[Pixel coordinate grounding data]

★ ★ ★

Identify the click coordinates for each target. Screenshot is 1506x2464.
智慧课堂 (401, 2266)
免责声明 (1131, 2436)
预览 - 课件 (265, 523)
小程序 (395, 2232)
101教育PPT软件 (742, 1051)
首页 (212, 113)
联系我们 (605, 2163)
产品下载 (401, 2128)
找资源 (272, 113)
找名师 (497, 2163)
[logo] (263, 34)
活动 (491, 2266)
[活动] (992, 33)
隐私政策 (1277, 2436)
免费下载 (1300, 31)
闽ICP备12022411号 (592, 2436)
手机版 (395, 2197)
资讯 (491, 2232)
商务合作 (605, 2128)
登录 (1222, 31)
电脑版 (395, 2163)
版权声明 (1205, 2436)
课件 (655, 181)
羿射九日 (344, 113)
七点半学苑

★ ★ ★

= WHAT THE TASK ASKS =
Output an exact copy of each record.

= TASK RESPONSE =
Identify the click coordinates for each target. Screenshot is 1506x2464.
智慧课堂 (401, 2266)
免责声明 (1131, 2436)
预览 - 课件 (265, 523)
小程序 (395, 2232)
101教育PPT软件 (742, 1051)
首页 (212, 113)
联系我们 (605, 2163)
产品下载 (401, 2128)
找资源 (272, 113)
找名师 (497, 2163)
[logo] (263, 34)
活动 (491, 2266)
[活动] (992, 33)
隐私政策 (1277, 2436)
免费下载 (1300, 31)
闽ICP备12022411号 (592, 2436)
手机版 (395, 2197)
资讯 (491, 2232)
商务合作 (605, 2128)
登录 (1222, 31)
电脑版 (395, 2163)
版权声明 (1205, 2436)
课件 (655, 181)
羿射九日 (344, 113)
七点半学苑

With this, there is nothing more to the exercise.